Der Resolutionsentwurf sah zunächst einen zweimonatigen Einsatz vor. Annan bezeichnete dies als unrealistisch und forderte einen drei bis vier Monate langen Einsatz. Danach solle für eine längere Phase eine Stabilisierungstruppe in dem verarmten Karibikstaat stationiert werden. Wegen Annans Intervention verzögerte sich die Abstimmung; nach weiteren Beratungen wurde dann ein dreimonatiger Einsatz für die Einsatztruppe vereinbart.

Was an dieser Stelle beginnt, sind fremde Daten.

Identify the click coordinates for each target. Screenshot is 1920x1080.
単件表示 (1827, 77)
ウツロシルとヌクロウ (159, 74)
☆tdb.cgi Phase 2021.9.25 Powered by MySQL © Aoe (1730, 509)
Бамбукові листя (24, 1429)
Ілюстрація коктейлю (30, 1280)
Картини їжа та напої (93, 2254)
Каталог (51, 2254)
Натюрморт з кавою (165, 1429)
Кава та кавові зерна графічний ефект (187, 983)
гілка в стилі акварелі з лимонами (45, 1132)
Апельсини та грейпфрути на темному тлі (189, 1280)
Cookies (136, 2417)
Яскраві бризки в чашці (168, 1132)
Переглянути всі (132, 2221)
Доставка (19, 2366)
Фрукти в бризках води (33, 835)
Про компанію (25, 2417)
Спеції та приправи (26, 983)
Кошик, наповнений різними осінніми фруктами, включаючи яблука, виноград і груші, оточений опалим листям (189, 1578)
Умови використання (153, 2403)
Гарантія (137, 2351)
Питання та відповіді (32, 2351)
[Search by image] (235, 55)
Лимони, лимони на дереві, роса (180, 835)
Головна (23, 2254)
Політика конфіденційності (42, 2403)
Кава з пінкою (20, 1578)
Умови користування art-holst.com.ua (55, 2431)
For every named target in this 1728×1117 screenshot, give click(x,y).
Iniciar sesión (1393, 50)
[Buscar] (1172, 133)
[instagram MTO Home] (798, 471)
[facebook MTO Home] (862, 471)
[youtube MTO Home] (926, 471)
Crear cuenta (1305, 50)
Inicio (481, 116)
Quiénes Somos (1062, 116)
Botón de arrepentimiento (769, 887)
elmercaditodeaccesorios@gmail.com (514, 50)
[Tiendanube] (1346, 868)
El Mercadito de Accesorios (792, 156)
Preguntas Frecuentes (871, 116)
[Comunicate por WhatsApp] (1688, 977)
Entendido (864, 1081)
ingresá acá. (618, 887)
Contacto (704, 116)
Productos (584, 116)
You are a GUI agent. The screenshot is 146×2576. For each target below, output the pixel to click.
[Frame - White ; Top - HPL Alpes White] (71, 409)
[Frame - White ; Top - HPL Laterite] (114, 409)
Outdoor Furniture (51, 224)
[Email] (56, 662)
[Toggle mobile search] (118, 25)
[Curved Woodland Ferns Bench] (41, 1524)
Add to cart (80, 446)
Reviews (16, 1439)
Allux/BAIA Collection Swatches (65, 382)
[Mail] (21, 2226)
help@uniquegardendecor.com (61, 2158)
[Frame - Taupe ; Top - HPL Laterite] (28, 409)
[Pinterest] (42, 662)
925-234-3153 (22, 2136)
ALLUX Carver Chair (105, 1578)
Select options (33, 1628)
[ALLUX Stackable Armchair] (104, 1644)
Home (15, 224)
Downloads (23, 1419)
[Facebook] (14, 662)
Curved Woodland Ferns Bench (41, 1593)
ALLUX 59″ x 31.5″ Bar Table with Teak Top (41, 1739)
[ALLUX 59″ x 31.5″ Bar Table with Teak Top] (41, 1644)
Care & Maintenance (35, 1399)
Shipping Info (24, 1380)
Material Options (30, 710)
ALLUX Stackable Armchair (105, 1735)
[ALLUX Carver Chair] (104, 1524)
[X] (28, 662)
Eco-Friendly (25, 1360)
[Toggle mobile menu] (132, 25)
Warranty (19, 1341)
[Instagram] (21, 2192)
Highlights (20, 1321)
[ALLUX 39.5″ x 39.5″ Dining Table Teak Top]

Der chinesische Ratspräsident Wang Guangya teilte mit, er habe einen Brief des haitianischen Interimspräsidenten Boniface Alexandre erhalten, in dem um die Entsendung einer internationalen Streitmacht gebeten werde. Noch am Donnerstag hatten es Paris und Washington abgelehnt, ohne eine politische Lösung Soldaten nach Haiti zu entsenden. Nach Rücktritt Aristides beantragten die USA und Frankreich die Dringlichkeitssitzung zur Entsendung einer Eingreiftruppe.
Unklar war unterdessen, wo Aristide Asyl beantragen will. Panama und Costa Rica erklärten sich bereit, ihm befristet Zuflucht zu gewähren. US-Außenminister Colin Powell soll die panamaische Präsidentin Mireya Moscoso darüber informiert haben, dass Aristide nach Afrika ins Exil gehen wolle.
Nach Informationen aus Oppositionskreisen hatten Diplomaten Aristide mit einer Anklage wegen Drogenhandels gedroht, falls er nicht freiwillig gehe. Ein Mitarbeiter des Kontrollturms des Flughafens berichtete, Aristide sei in Handschellen zum Flugzeug geführt worden. Eine offizielle Bestätigung gab es dafür nicht.
Aristide soll inzwischen in der Zentralafrikanischen Republik angekommen sein. Nach Angaben des staatlichen Rundfunks in Bangui landete die Maschine des geflohenen Präsidenten dort am Morgen. Die Zentralafrikanische Republik war eines der Länder, über die als mögliches Exil für Aristide spekuliert worden war. Der Sender meldete, Aristide sei mit seiner Frau und drei weiteren Begleitpersonen angekommen. Quellen für die Meldung wurden nicht genannt.